■ What to do
Exact transcription with no images: write out all of the entries below.
[[ Data for review open ]]
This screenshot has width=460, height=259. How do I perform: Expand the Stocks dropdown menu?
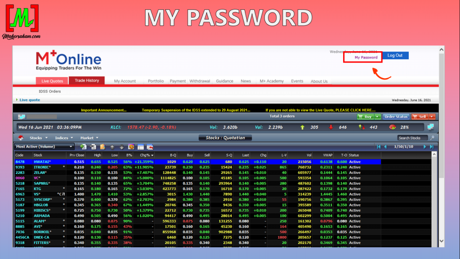[x=38, y=138]
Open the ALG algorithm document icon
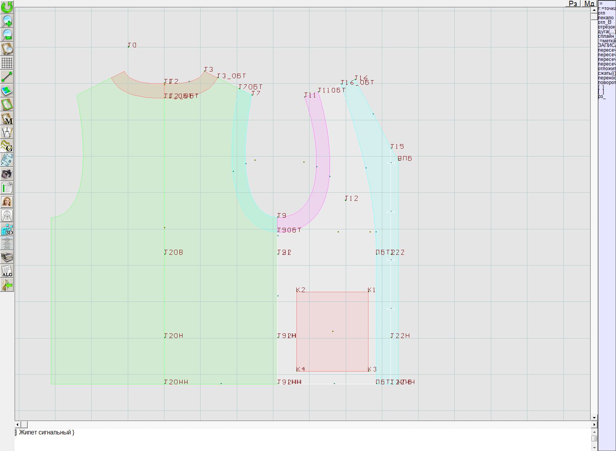Image resolution: width=616 pixels, height=451 pixels. point(7,271)
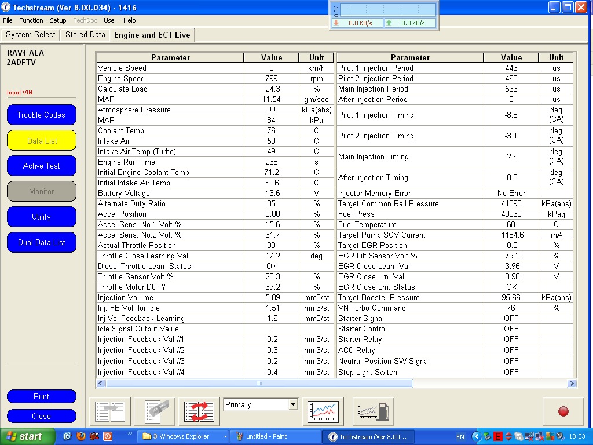This screenshot has width=593, height=445.
Task: Open the Dual Data List
Action: [41, 242]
[[ Data for review closed ]]
■ Answer space
This screenshot has width=460, height=259. How do I perform: Expand the Stocks dropdown menu?
[x=38, y=138]
Open the ALG algorithm document icon
Image resolution: width=616 pixels, height=451 pixels. point(7,271)
This screenshot has width=593, height=445.
Task: Open the Dual Data List
Action: [41, 242]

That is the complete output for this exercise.